Pero ahora el diario L`Osservatore Romano publicó la visión oficial del Vaticano. En su editorial califica a la película como la más "antinavidad" posible. De acuerdo a este punto de vista, La brújula dorada promueve un mundo sin Dios y sin esperanzas. "En el mundo de Pullman, la esperanza simplemente no existe, porque en él no hay salvación, sino sólo una capacidad individualista y personal de controlar la situación".
La Liga Católica de Estados Unidos, según fuera anticipado en su momento, también había reaccionado contra esta película y llamó a no verla porque promueve el ateísmo.
Paralelamente, el director Chris Weitz ha hablado sobre el tema dando su punto de vista personal. Reconoció públicamente que pidió la eliminación de toda mención explícita a la Iglesia en su película, ya que no le interesaba hacer una crítica a la religión.
Se han sumado otras voces. El diario El Mercurio citó la visión de la presidenta de la Fundación Orientación Cinematográfica Católica de Chile: "Uno de los problemas principales, por ejemplo, es que la película presenta un mundo paralelo en que los niños y los adultos tienen el alma separada de su cuerpo. En este caso el alma está representada por animales que los acompaña.

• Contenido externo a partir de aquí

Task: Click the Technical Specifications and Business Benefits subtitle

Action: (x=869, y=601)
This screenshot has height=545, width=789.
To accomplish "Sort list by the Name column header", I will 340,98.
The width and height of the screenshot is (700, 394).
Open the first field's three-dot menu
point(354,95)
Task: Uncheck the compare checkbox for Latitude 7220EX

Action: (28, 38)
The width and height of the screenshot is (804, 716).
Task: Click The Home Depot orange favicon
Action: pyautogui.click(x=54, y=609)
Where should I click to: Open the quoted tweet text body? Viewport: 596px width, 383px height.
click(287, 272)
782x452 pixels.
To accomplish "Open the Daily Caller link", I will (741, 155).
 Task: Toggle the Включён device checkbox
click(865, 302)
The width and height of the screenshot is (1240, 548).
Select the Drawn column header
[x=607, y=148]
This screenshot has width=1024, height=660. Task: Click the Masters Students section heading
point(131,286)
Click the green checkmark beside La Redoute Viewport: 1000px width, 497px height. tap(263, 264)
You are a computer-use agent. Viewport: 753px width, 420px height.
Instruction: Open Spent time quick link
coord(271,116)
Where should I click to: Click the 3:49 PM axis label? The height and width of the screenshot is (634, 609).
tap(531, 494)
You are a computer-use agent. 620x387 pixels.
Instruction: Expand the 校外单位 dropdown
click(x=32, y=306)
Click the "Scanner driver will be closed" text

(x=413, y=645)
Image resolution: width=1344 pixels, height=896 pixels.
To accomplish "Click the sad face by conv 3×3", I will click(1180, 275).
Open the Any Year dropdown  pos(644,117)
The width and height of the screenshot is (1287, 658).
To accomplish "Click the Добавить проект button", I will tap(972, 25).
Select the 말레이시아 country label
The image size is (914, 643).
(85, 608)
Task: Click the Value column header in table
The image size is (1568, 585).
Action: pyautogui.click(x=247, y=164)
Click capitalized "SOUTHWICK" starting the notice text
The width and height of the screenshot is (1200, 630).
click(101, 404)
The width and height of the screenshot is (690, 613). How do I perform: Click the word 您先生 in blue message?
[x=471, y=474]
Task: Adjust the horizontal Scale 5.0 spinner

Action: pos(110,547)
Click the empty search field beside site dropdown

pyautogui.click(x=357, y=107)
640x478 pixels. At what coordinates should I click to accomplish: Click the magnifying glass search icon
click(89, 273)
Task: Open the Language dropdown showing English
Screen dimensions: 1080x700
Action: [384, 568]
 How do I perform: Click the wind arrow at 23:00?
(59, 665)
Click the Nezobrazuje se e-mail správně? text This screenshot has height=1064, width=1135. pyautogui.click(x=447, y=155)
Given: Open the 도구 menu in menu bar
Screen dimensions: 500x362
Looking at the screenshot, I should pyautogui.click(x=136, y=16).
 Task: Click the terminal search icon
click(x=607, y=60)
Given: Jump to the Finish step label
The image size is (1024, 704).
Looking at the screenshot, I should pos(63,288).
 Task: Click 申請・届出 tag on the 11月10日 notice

Eso es anticristiano, el cuerpo no se puede separar del alma, y la idea de los malos es separar el alma de los niños, quitándoles así su libertad".
Además, el mismo diario citó al crítico Danilo Sánchez, que es miembro del Opus Dei: "Los líderes del Magisterio (en la película) usan vestimentas que pueden recordar a la de los sacerdotes. Además, ésta se muestra como una organización siniestra que quiere cercenar la libertad de las personas, sometiéndolas a sus dictados a través del miedo".
En Estados Unidos la película, que se proyectaba como una saga fantástica heredera de El señor de los anillos, no ha tenido buenos resultados en la taquilla. Sin embargo, y a pesar de las declaraciones del director, la polémica puede terminar agregando promoción "gratuita" a la película.
El costo de producción alcanzó los 180 millones de dólares y solo se habían recuperado 41 en taquilla.